Output every entry exactly as it appears.

───── Study material

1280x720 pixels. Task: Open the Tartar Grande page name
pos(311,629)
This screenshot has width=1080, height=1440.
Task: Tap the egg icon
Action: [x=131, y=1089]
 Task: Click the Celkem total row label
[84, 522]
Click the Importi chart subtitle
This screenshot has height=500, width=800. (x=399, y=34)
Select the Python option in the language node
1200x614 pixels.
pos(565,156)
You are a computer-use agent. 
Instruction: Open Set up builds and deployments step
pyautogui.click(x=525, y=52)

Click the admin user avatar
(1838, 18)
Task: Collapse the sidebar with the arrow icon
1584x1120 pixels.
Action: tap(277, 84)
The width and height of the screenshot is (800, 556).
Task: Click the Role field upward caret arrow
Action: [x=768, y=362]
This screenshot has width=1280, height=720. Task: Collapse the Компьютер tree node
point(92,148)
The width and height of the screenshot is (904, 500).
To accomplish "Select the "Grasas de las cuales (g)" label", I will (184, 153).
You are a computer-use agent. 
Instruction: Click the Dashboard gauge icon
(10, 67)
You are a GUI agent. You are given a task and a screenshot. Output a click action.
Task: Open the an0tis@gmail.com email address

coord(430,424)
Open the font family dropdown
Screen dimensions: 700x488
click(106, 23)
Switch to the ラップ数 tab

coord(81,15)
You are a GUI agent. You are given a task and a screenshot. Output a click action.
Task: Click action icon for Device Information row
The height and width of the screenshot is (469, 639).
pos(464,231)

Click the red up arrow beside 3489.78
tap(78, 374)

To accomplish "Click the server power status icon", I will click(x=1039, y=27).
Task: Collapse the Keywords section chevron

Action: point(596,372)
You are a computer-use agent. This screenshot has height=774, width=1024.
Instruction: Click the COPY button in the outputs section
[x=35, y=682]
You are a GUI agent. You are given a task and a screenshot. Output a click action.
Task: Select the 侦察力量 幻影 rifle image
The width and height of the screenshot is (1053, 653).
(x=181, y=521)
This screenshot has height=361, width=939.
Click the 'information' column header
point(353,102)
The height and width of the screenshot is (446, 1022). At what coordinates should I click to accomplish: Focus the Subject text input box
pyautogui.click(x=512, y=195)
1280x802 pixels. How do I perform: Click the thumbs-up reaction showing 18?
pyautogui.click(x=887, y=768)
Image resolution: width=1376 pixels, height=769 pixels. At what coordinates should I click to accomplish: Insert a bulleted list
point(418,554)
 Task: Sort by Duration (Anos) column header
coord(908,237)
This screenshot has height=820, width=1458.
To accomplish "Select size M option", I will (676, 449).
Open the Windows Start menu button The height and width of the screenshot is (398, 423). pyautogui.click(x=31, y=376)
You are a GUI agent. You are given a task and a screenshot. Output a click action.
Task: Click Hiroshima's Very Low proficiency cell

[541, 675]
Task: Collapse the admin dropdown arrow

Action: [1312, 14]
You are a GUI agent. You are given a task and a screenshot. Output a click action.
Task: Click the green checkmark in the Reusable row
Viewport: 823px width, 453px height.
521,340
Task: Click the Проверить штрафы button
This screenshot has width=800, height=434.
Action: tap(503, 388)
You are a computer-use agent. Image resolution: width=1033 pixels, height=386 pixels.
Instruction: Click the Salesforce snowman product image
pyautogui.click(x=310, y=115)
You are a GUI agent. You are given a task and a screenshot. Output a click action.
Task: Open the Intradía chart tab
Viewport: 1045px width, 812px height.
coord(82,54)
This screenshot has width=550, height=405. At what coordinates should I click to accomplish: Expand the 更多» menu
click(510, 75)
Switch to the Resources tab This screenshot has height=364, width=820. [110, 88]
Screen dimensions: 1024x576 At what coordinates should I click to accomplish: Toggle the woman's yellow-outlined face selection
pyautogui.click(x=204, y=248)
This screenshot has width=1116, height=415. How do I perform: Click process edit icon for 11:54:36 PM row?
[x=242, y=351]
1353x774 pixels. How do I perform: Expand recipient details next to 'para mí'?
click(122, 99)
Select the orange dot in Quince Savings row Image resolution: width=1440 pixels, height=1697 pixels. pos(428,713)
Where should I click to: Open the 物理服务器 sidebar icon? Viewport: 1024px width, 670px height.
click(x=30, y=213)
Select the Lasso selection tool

──────────

Task result
1280x720 pixels. Task: Open the Tartar Grande page name
pos(311,629)
This screenshot has width=1080, height=1440.
Task: Tap the egg icon
Action: [x=131, y=1089]
 Task: Click the Celkem total row label
[84, 522]
Click the Importi chart subtitle
This screenshot has height=500, width=800. (x=399, y=34)
Select the Python option in the language node
1200x614 pixels.
pos(565,156)
You are a computer-use agent. 
Instruction: Open Set up builds and deployments step
pyautogui.click(x=525, y=52)

Click the admin user avatar
(1838, 18)
Task: Collapse the sidebar with the arrow icon
1584x1120 pixels.
Action: tap(277, 84)
The width and height of the screenshot is (800, 556).
Task: Click the Role field upward caret arrow
Action: [x=768, y=362]
This screenshot has width=1280, height=720. Task: Collapse the Компьютер tree node
point(92,148)
The width and height of the screenshot is (904, 500).
To accomplish "Select the "Grasas de las cuales (g)" label", I will (184, 153).
You are a computer-use agent. 
Instruction: Click the Dashboard gauge icon
(10, 67)
You are a GUI agent. You are given a task and a screenshot. Output a click action.
Task: Open the an0tis@gmail.com email address

coord(430,424)
Open the font family dropdown
Screen dimensions: 700x488
click(106, 23)
Switch to the ラップ数 tab

coord(81,15)
You are a GUI agent. You are given a task and a screenshot. Output a click action.
Task: Click action icon for Device Information row
The height and width of the screenshot is (469, 639).
pos(464,231)

Click the red up arrow beside 3489.78
tap(78, 374)

To accomplish "Click the server power status icon", I will click(x=1039, y=27).
Task: Collapse the Keywords section chevron

Action: point(596,372)
You are a computer-use agent. This screenshot has height=774, width=1024.
Instruction: Click the COPY button in the outputs section
[x=35, y=682]
You are a GUI agent. You are given a task and a screenshot. Output a click action.
Task: Select the 侦察力量 幻影 rifle image
The width and height of the screenshot is (1053, 653).
(x=181, y=521)
This screenshot has height=361, width=939.
Click the 'information' column header
point(353,102)
The height and width of the screenshot is (446, 1022). At what coordinates should I click to accomplish: Focus the Subject text input box
pyautogui.click(x=512, y=195)
1280x802 pixels. How do I perform: Click the thumbs-up reaction showing 18?
pyautogui.click(x=887, y=768)
Image resolution: width=1376 pixels, height=769 pixels. At what coordinates should I click to accomplish: Insert a bulleted list
point(418,554)
 Task: Sort by Duration (Anos) column header
coord(908,237)
This screenshot has height=820, width=1458.
To accomplish "Select size M option", I will (676, 449).
Open the Windows Start menu button The height and width of the screenshot is (398, 423). pyautogui.click(x=31, y=376)
You are a GUI agent. You are given a task and a screenshot. Output a click action.
Task: Click Hiroshima's Very Low proficiency cell

[541, 675]
Task: Collapse the admin dropdown arrow

Action: [1312, 14]
You are a GUI agent. You are given a task and a screenshot. Output a click action.
Task: Click the green checkmark in the Reusable row
Viewport: 823px width, 453px height.
521,340
Task: Click the Проверить штрафы button
This screenshot has width=800, height=434.
Action: tap(503, 388)
You are a computer-use agent. Image resolution: width=1033 pixels, height=386 pixels.
Instruction: Click the Salesforce snowman product image
pyautogui.click(x=310, y=115)
You are a GUI agent. You are given a task and a screenshot. Output a click action.
Task: Open the Intradía chart tab
Viewport: 1045px width, 812px height.
coord(82,54)
This screenshot has width=550, height=405. At what coordinates should I click to accomplish: Expand the 更多» menu
click(510, 75)
Switch to the Resources tab This screenshot has height=364, width=820. [110, 88]
Screen dimensions: 1024x576 At what coordinates should I click to accomplish: Toggle the woman's yellow-outlined face selection
pyautogui.click(x=204, y=248)
This screenshot has width=1116, height=415. How do I perform: Click process edit icon for 11:54:36 PM row?
[x=242, y=351]
1353x774 pixels. How do I perform: Expand recipient details next to 'para mí'?
click(122, 99)
Select the orange dot in Quince Savings row Image resolution: width=1440 pixels, height=1697 pixels. pos(428,713)
Where should I click to: Open the 物理服务器 sidebar icon? Viewport: 1024px width, 670px height.
click(x=30, y=213)
Select the Lasso selection tool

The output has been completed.